● Records provided:
:::
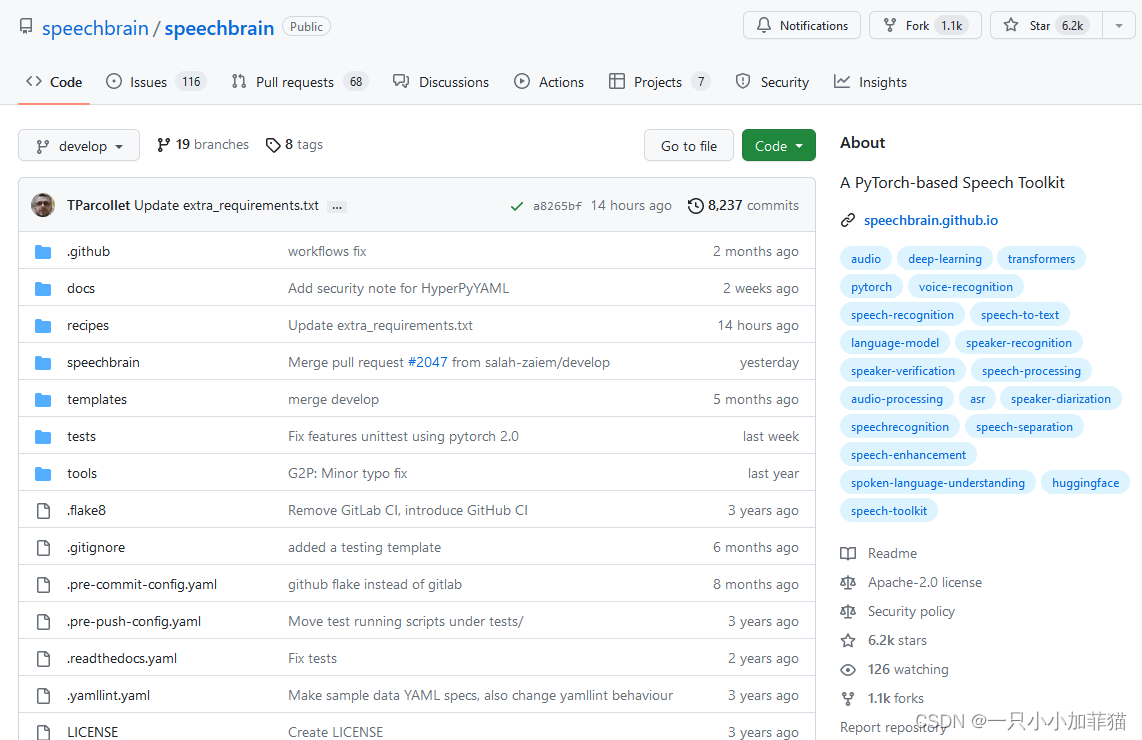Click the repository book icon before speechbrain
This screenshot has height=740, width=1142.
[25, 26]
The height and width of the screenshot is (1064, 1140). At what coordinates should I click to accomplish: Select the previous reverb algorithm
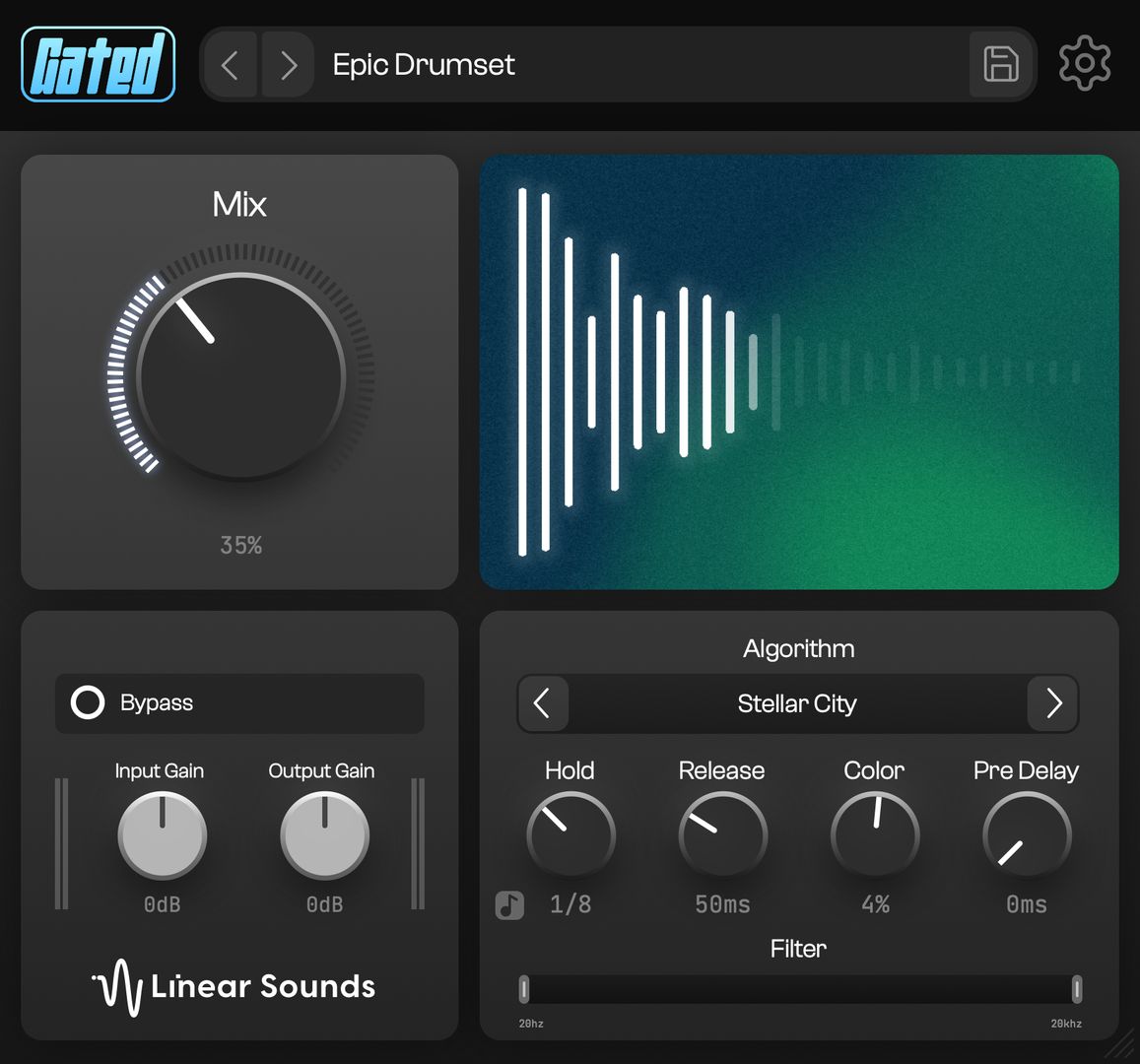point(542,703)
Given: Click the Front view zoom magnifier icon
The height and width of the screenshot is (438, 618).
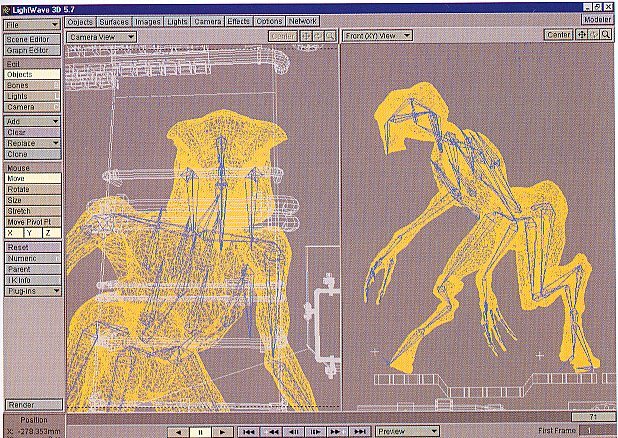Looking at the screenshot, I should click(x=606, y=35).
:::
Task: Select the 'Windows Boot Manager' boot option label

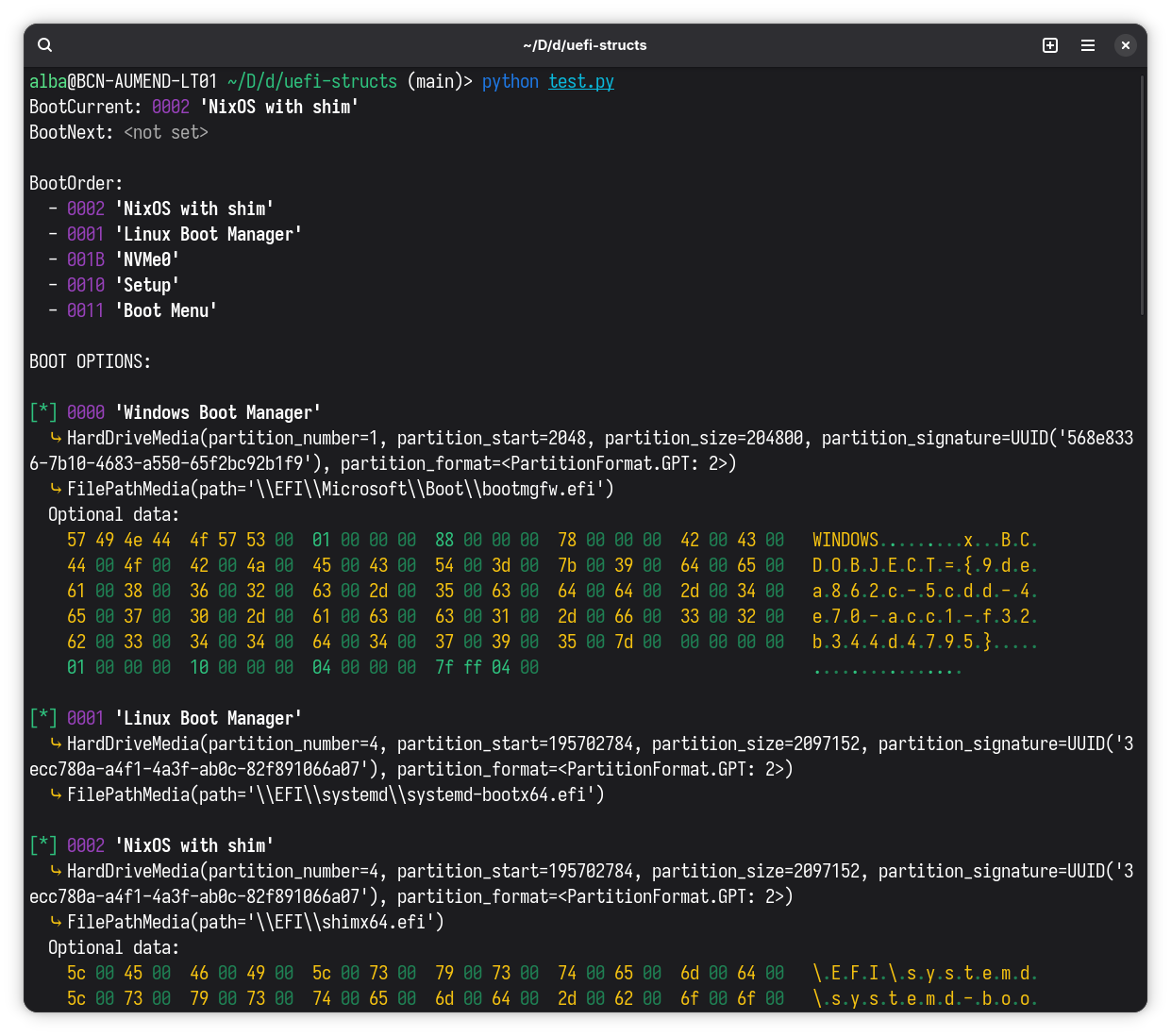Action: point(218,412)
:::
● Work to be completed: Please return the data above exactly as it stands from the line with "The height and width of the screenshot is (1064, 1140)." to the line with "Given: Click the", keeping both of those lines but none of the pictures.

● Exercise response:
The height and width of the screenshot is (1064, 1140). At what coordinates should I click to accomplish: Select the previous reverb algorithm
point(542,703)
Given: Click the Front view zoom magnifier icon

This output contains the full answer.